NASA has announced the launch date for an upcoming International Space Station (ISS) cargo supply rocket which will lift off from the Virginia coast at the NASA Wallops space flight facility. The Northrop Grumman Antares rocket, with the company’s Cygnus spacecraft onboard, is due to lift-off no sooner than 8:30 pm on Tuesday, August 1. The launch will occur on Pad 0A at the Mid Atlantic Regional Spaceport and when it occurs, the rocket streaking into the night sky should be visible across a broad area of the Mid Atlantic not obscured by clouds or light pollution. New Jersey, eastern Pennsylvania and Maryland, Delaware, eastern Virginia, and northeastern North Carolina could all see the rocket lift-off.
The 2023 launch marks 10 years since the first Cygnus resupply launch occurred in Virginia.
According to NASA, after launch when Cygnus separates from the Antares rocket, it’ll be grappled by the ISS’s Canadarm2 no earlier than August 4 and berthed to the space station’s Unity module’s Earth-facing port for cargo unloading by the Expedition 69 crew now in space.

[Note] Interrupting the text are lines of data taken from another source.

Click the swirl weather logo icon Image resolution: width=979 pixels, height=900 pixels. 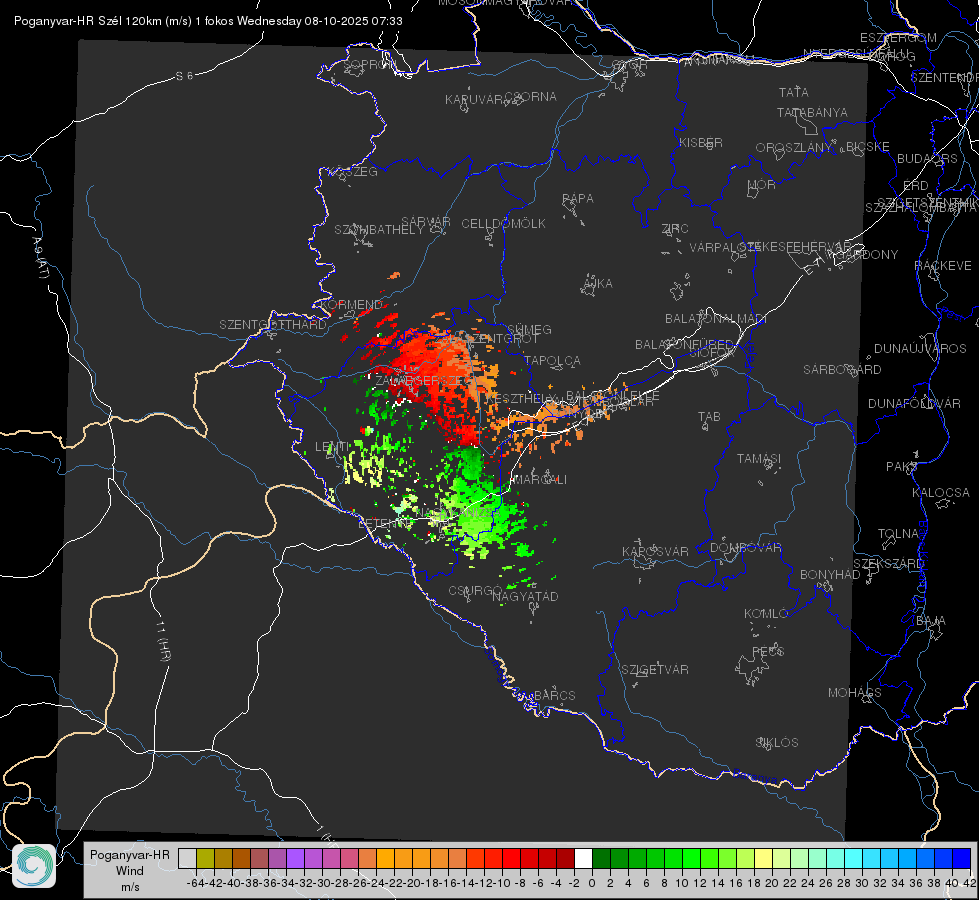(34, 866)
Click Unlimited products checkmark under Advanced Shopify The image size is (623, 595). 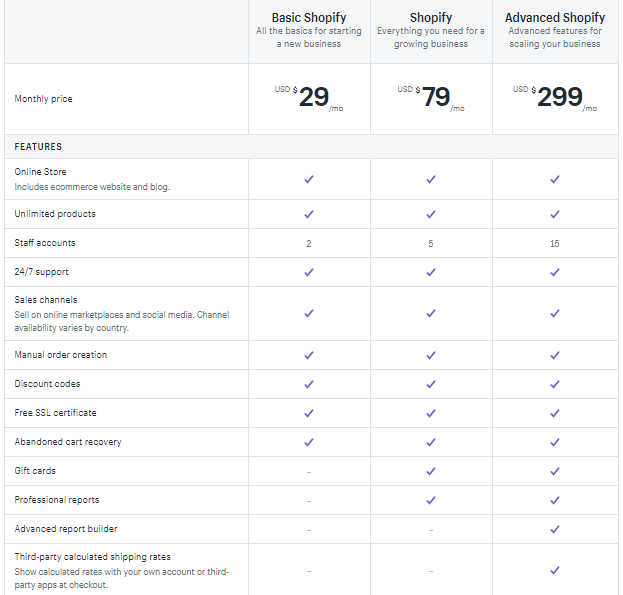click(554, 214)
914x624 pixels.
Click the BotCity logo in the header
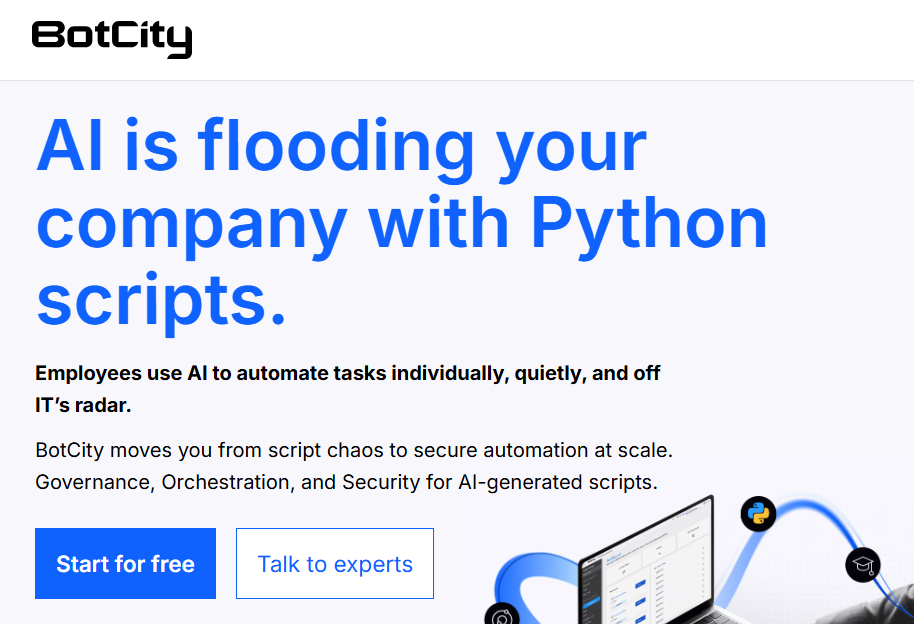111,38
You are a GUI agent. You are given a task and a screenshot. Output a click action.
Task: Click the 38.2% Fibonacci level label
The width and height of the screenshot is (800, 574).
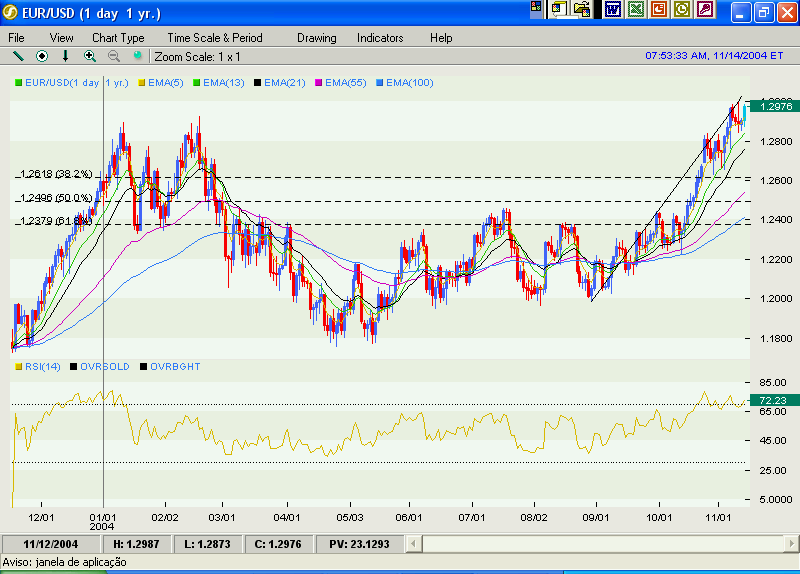point(56,175)
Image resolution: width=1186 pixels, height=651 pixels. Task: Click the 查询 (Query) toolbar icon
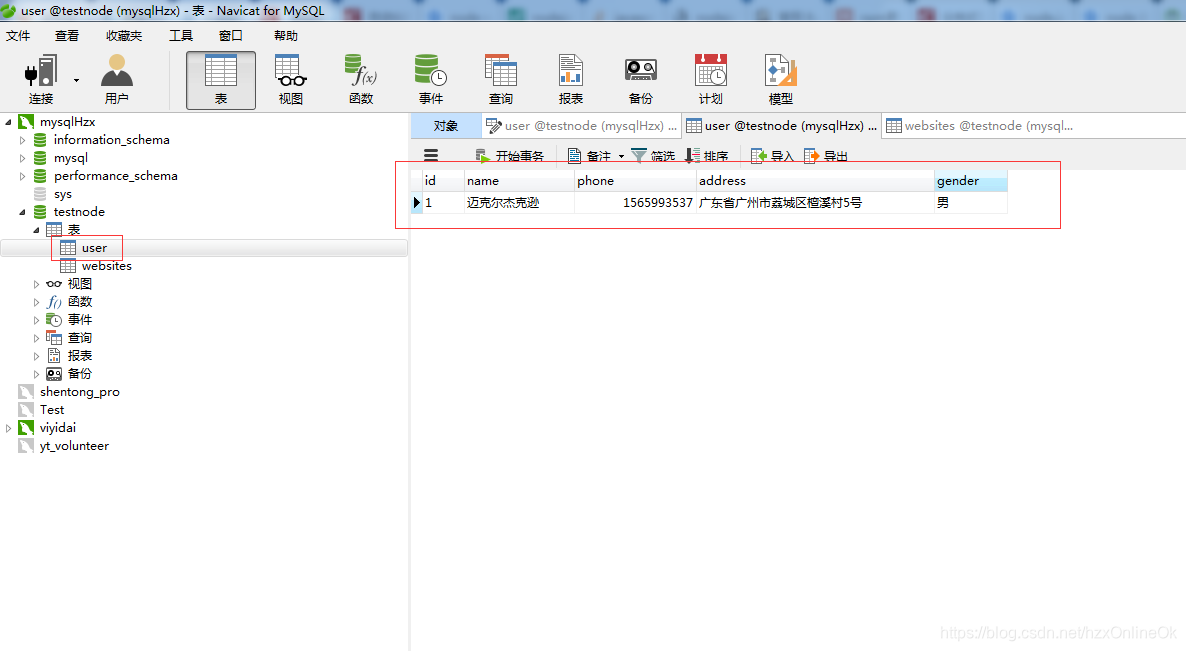click(500, 78)
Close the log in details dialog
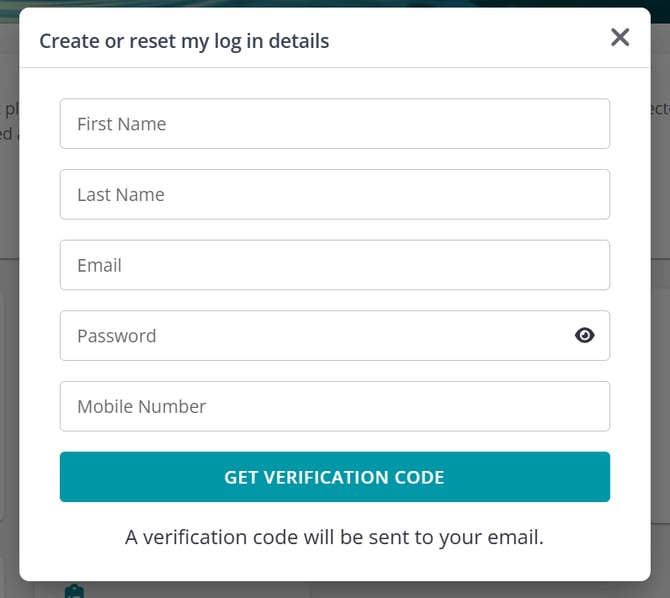The height and width of the screenshot is (598, 670). tap(620, 38)
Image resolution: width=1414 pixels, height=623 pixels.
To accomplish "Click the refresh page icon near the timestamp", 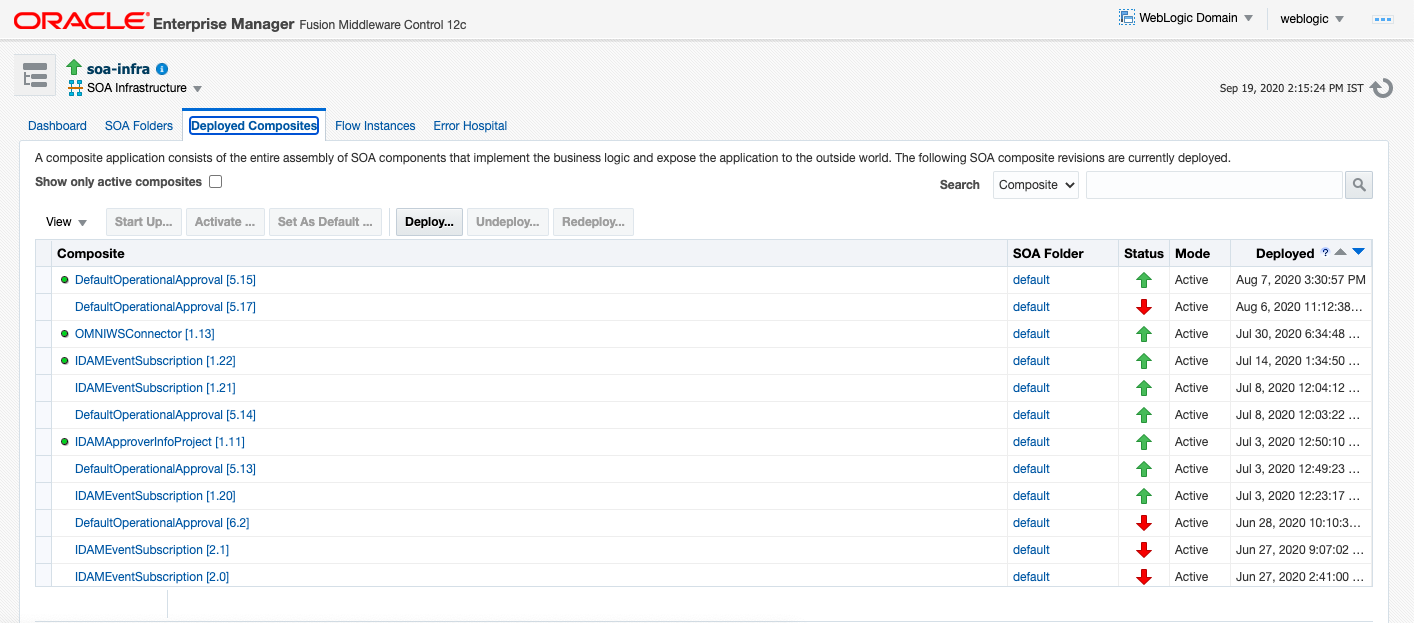I will [x=1381, y=88].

Beyond delivering food, water, and supplies to astronauts on board the space station, Cygnus will also deliver important science and experiments to the ISS. This launch cargo manifest includes materials to be used on flammability experiments, a new potable water dispenser that provides hot water and improved sanitization in space, gene therapy testing experiments, a probe that measures plasma contents of the upper atmosphere, and even a memory card containing the creative works from students around the world.